Grazie mille Vikgigio , you really helped me, I love italian and there are words or phrases that you can´t find in a regular dictionary, so you helped me very much ....sei un amore grazie


----------



## George Leslie

A helpful thread.  Would one say "ci facciamo sentire appena arriviamo" as " we will get in touch as soon as we arrive?

G.L.


----------



## arirossa

George Leslie said:


> A helpful thread.  Would one say "ci facciamo sentire appena arriviamo" as " we will get in touch as soon as we arrive?


 perfect!


----------



## Ibiscus

Hello!
And how could I translate: "Perchè non ti sei più fatto sentire?"

Why don't you get in touch with me anymore"???

Mmmmh, it doesn't sound good to me... I'd like to express the fact that is a long time that I don't have news from the other person.

Help me, please!

Ibiscus


----------



## lingogal

How about "Why haven't I heard from you (for so long)?" 

Does this help?


----------



## Ibiscus

Yes!
If it has a very common use in there you live, it's OK for me as well!

Thank you!


----------



## perfavore

How come I haven't heard from you?


----------



## perfavore

Ibiscus said:


> Hello!
> And how could I translate: "Perchè non ti sei più fatto sentire?"
> 
> Why don't you get in touch with me anymore"???
> 
> Mmmmh, it doesn't sound good to me... I'd like to express the fact that is it has been a long time that I don't have news from the other person.
> 
> Help me, please!
> 
> Ibiscus


----------



## perfavore

Ibiscus said:


> Yes!
> If it has a very common use in there  where you live, it's OK for me as well!
> 
> Thank you!


----------



## Ibiscus

Thank you Perfavore!
Your version is quite different from those I am used to..!


----------



## chiquitida

moki said:


> si può dire anche "perché non fatti sentire?"


 
No Moki, in italiano non si può proprio dire.
La forma corretta sarebbe: " perchè non ti sei fatto (più) sentire" o "perchè non ti fai (mai) sentire"


----------



## neuromatico

chiquitida said:


> La forma corretta sarebbe: " perch*é* non ti sei fatto (più) sentire" o "perch*é* non ti fai (mai) sentire"


Ora tocca a me essere pignolo.


----------



## muffan

Ciao tutti,
se volessi dire invece di "Fammi avere tue notizie" questa frase: "Fatti sentire"... come potrei mettere nella seconda frase "a me" (in inglese "to me").. E´possibile dire "Fatti sentire a me"??
Grazie


----------



## licinio

Forse dovevi chiedere questo tuo dubbio nel forum Solo Italiano?
Comunque non c'è bisogno di specificare il pronome, e non si usa farlo, nel caso che proponi.
Ciao.


----------



## adriaticblue

Hi

MY query is not about a translation but about the use of the verb "fare". The more I think about the following the less it becomes clear.
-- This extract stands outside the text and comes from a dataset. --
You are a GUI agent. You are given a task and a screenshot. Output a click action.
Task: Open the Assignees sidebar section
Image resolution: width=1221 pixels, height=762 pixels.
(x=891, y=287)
Could anyone please clarify it for me? A one point I thought maybe I'd have to use "fare" twice in the sentence....am I making any sense?

e.g. Voglio farti far sentire!


Volevo solo farti sentire!
Volevo solo che tu ti facessi sentire!

Translates as:
I just wanted to hear from you!
(I just wanted to make you make yourself heard!)

Thank you in advance....


----------